President Obama used his weekly address to urge House Democrats to reconsider extending a worker assistant program, which they refused to do Friday in a surprise vote.
The president tried all week to rally his party around a trade package, which would have extended Trade Adjustment Assistance, a safety-net program for workers displaced by trade deals. But at the last minute, House Democratic Leader Nancy Pelosi opposed the bill, delivering a blow to one of Obama’s biggest agendas in his final term as president.
“Trade Adjustment Assistance provides vital support, like job-training and community college education, to tens of thousands of American workers each year who were hurt by past trade deals … the House of Representatives has chosen to let it expire in just a few months, leaving as many as 100,000 American workers on their own,” Obama said.
The measure was coupled with another one giving the president trade promotion authority, a controversial provision allowing Obama to negotiate trade deals that can’t be amended or filibustered by Congress.

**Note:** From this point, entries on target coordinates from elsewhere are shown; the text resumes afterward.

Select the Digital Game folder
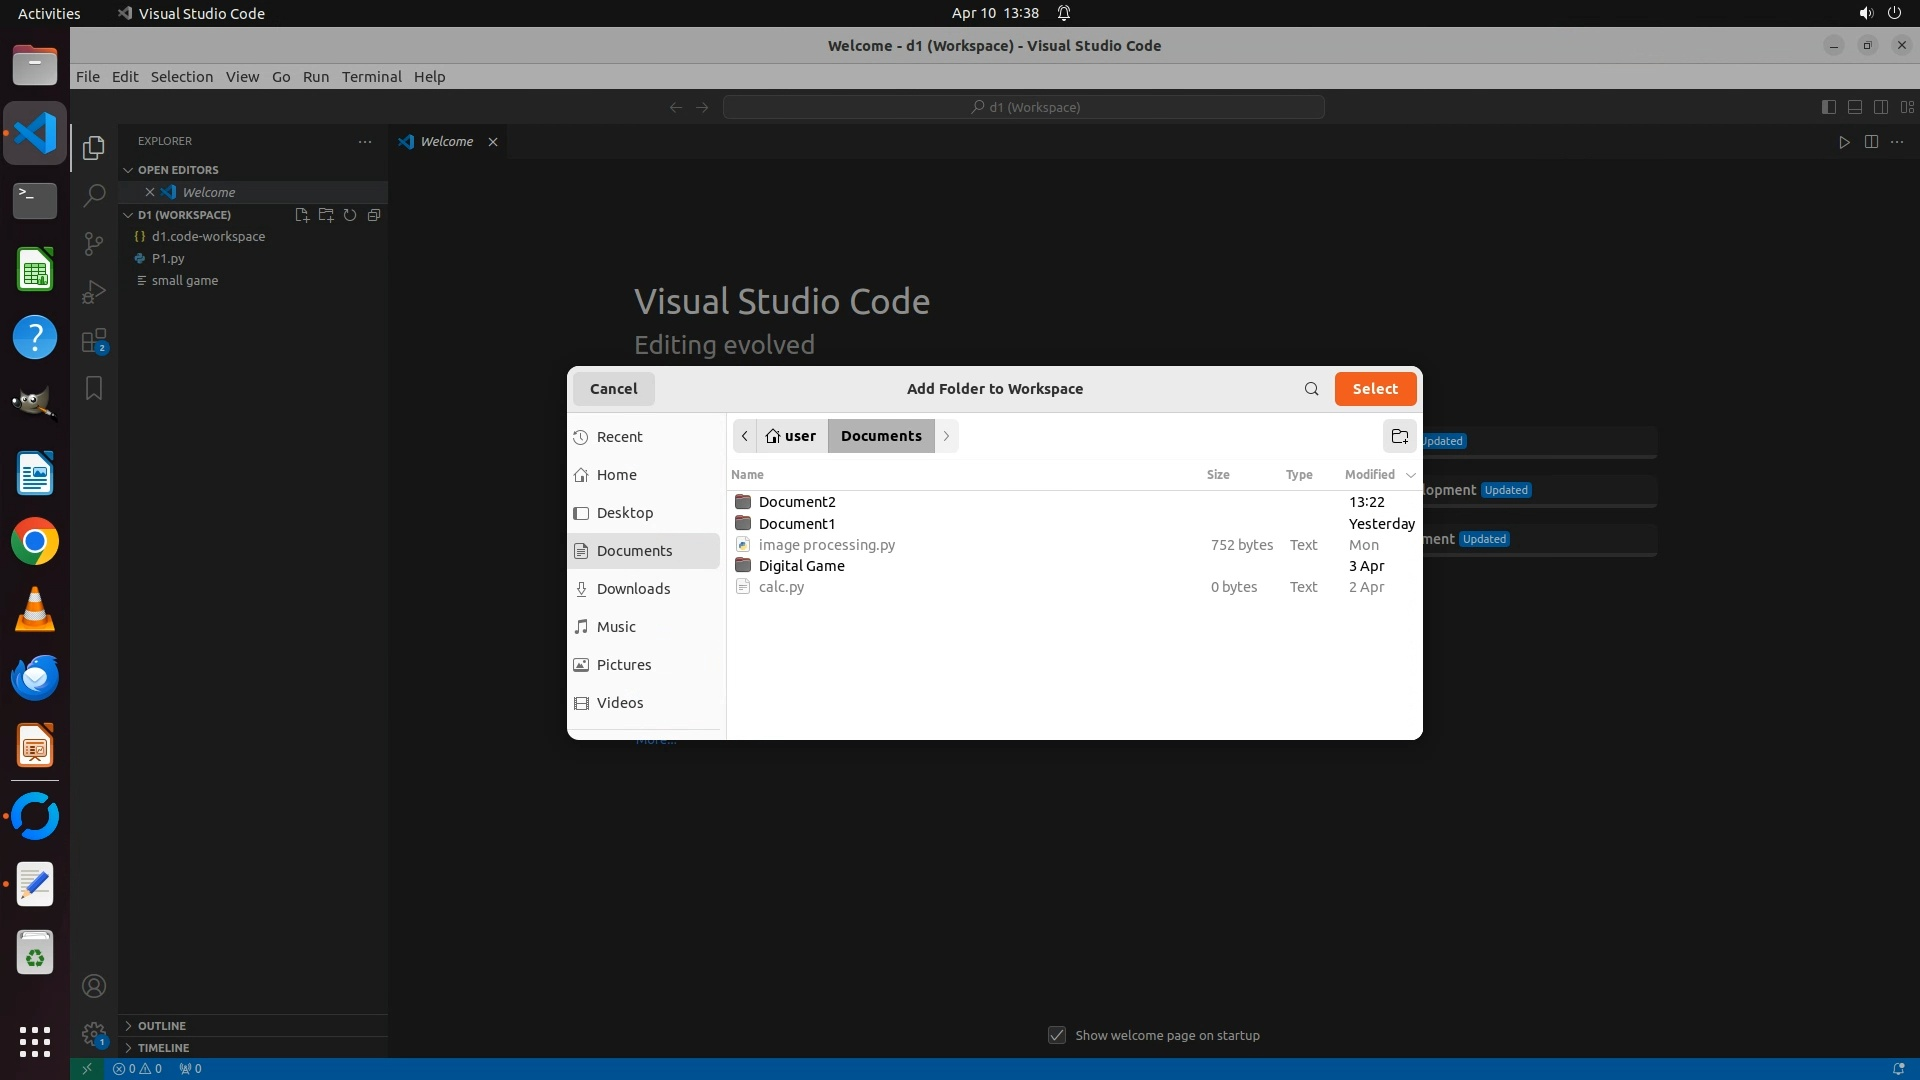The image size is (1920, 1080). click(x=801, y=566)
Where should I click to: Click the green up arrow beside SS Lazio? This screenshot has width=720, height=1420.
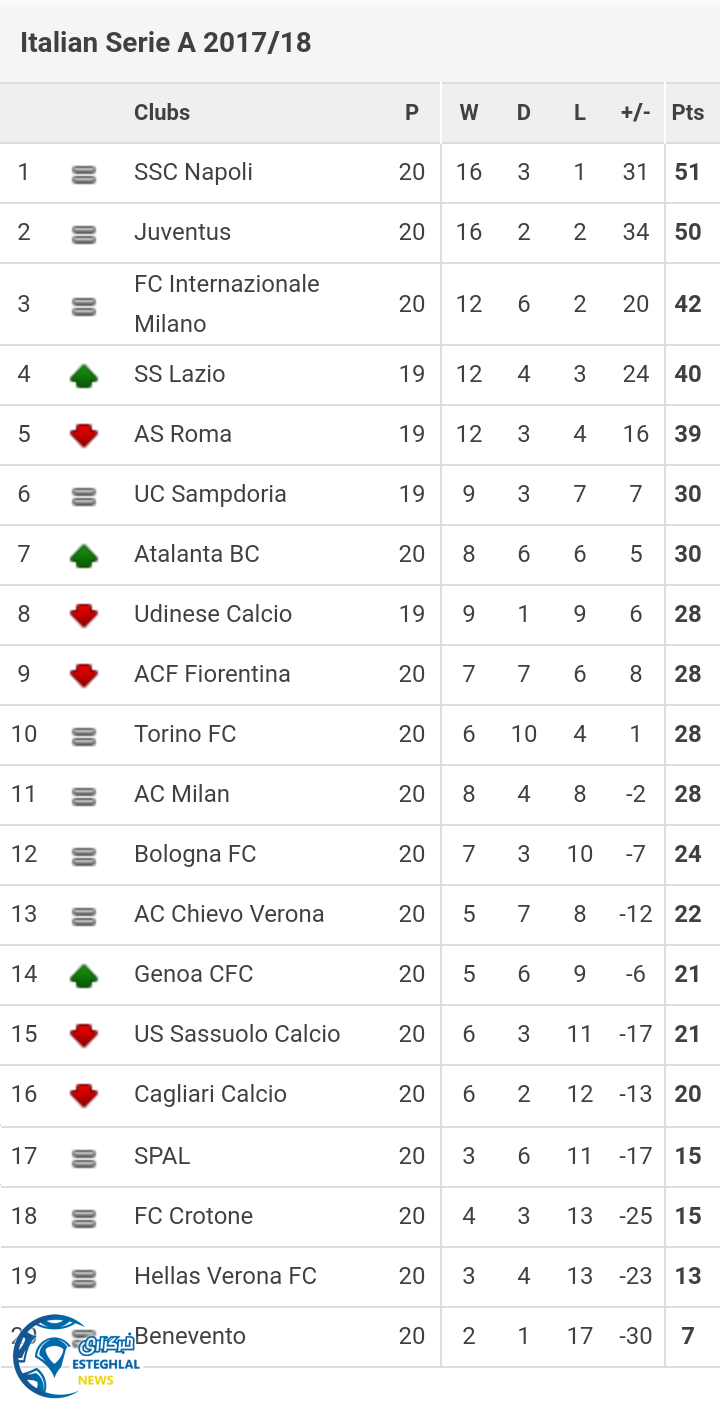pyautogui.click(x=84, y=376)
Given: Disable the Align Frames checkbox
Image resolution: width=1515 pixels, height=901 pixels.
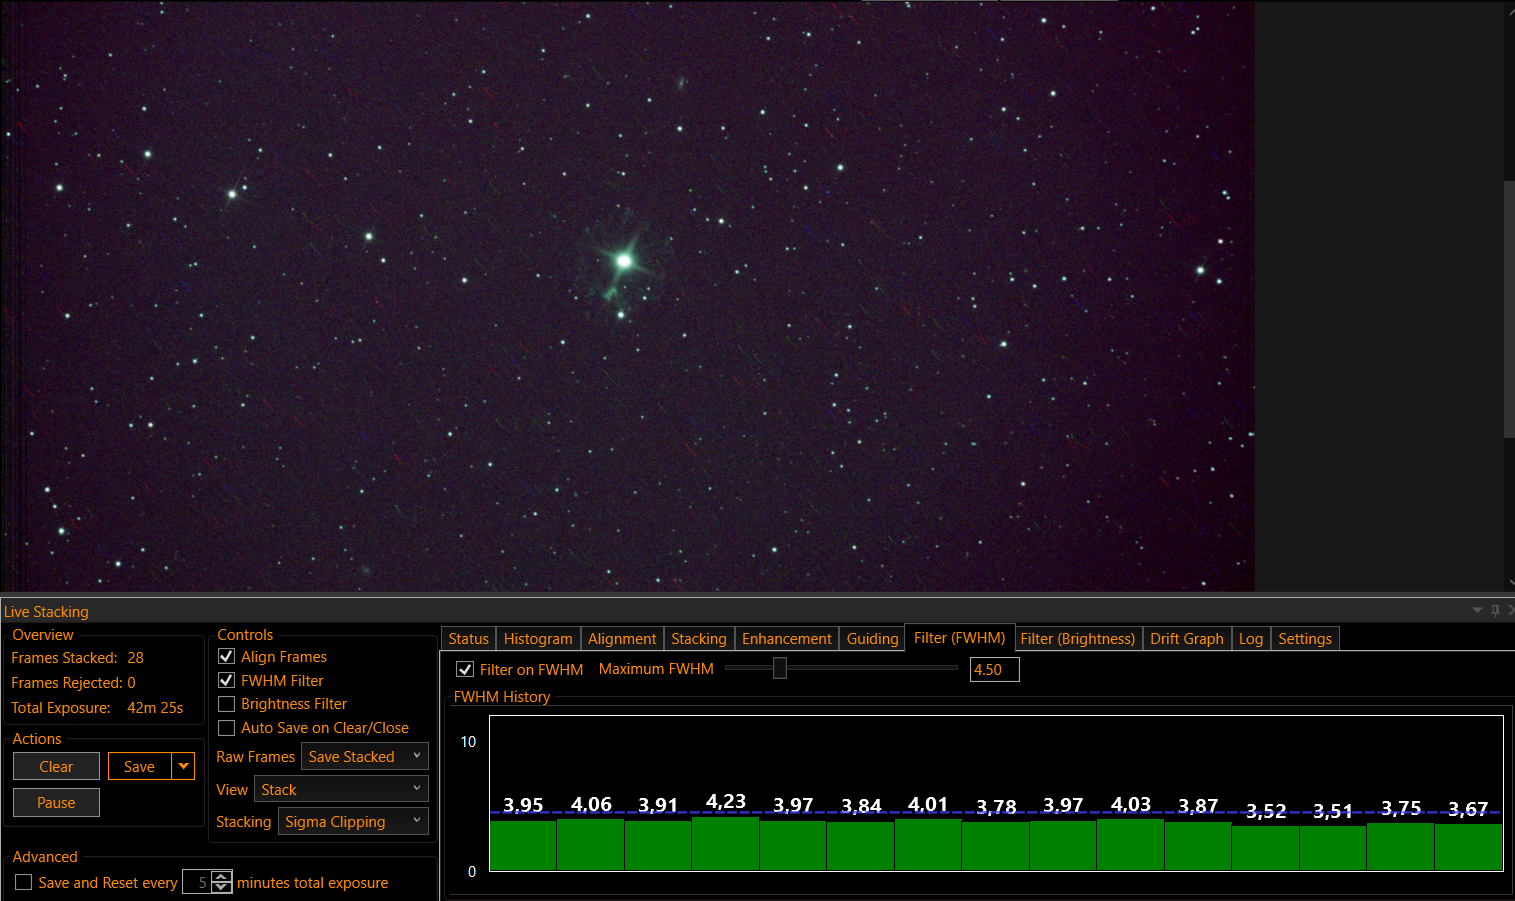Looking at the screenshot, I should [227, 657].
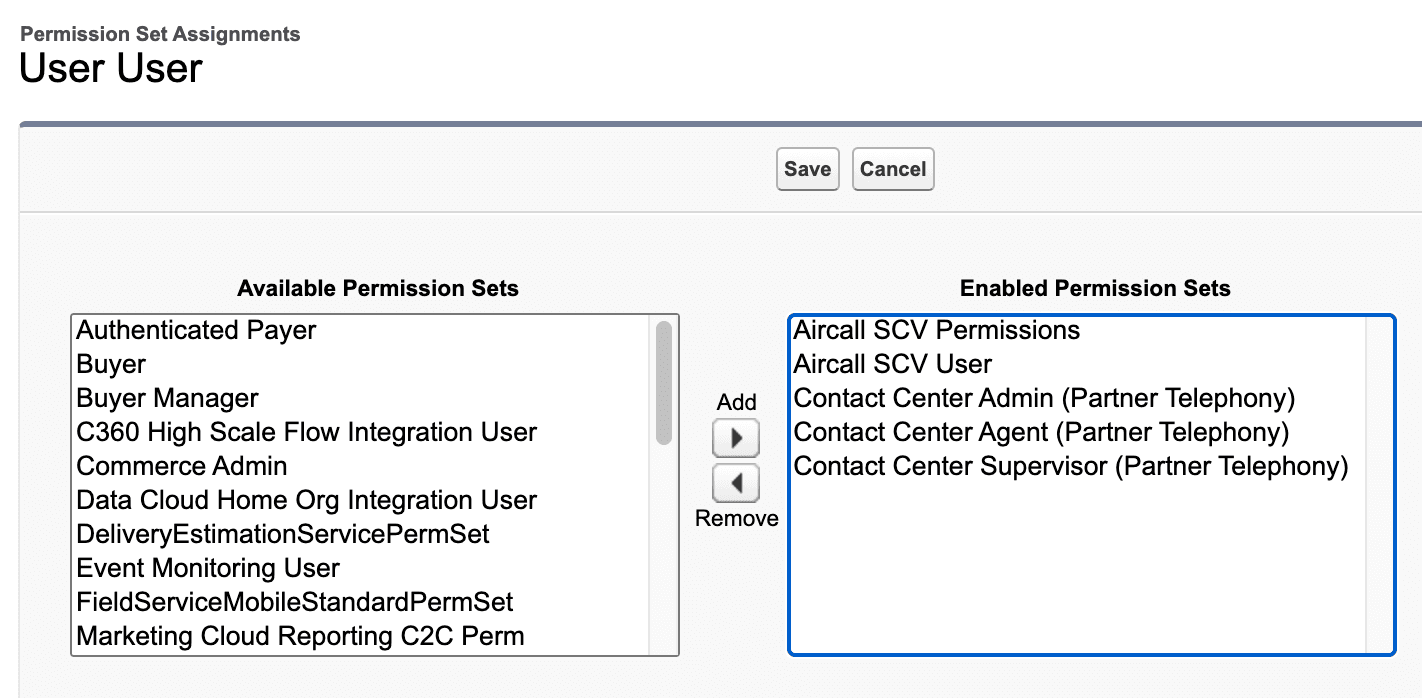Pick Commerce Admin from available sets
The height and width of the screenshot is (698, 1422).
tap(182, 466)
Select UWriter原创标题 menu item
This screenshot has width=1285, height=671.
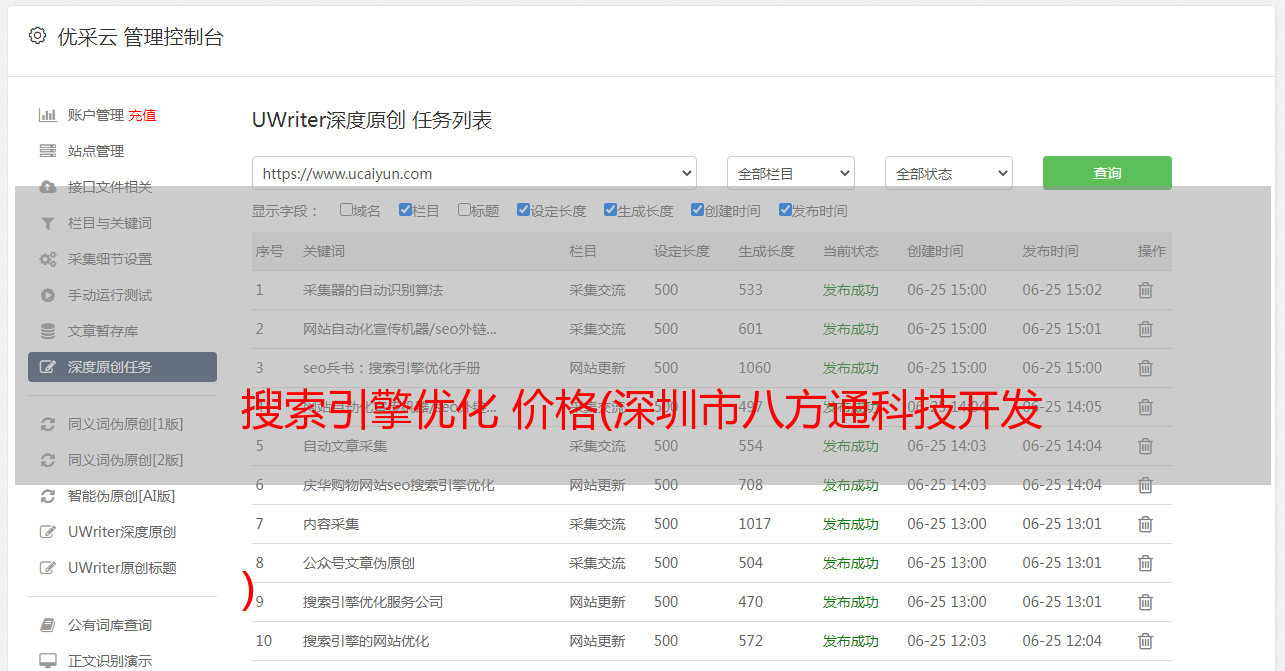(x=122, y=568)
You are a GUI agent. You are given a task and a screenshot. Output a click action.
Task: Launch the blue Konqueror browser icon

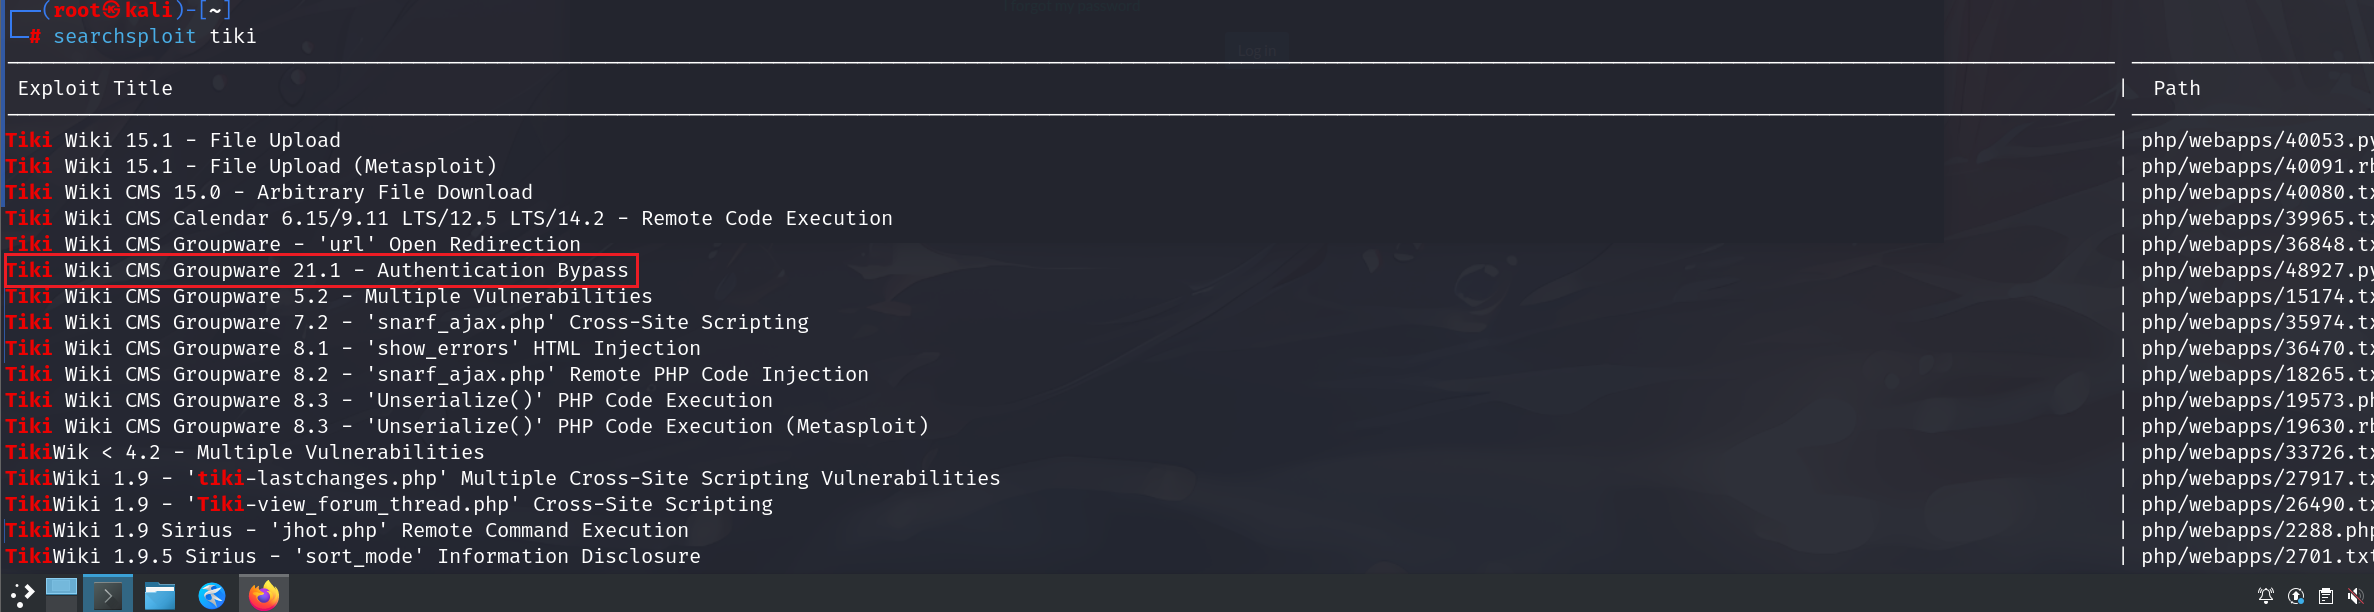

Republican leaders, who support trade promotion authority, or “Fast Track,” hoped to gain enough Democratic support for it by pairing it with the TAA extension.
That provision got a majority vote — but under House rules it could only succeed if the TAA measure had passed as well. The twin measures aren’t dead, as the House intends to hold a second vote next week, but the Friday vote does bode poorly for Obama’s trade aspirations.
Congress should do the “right thing” and pass the trade package, Obama said in his address.
“If I did not think that smart new trade deals were the right thing to do for working families, I wouldn’t be fighting for it,” he said.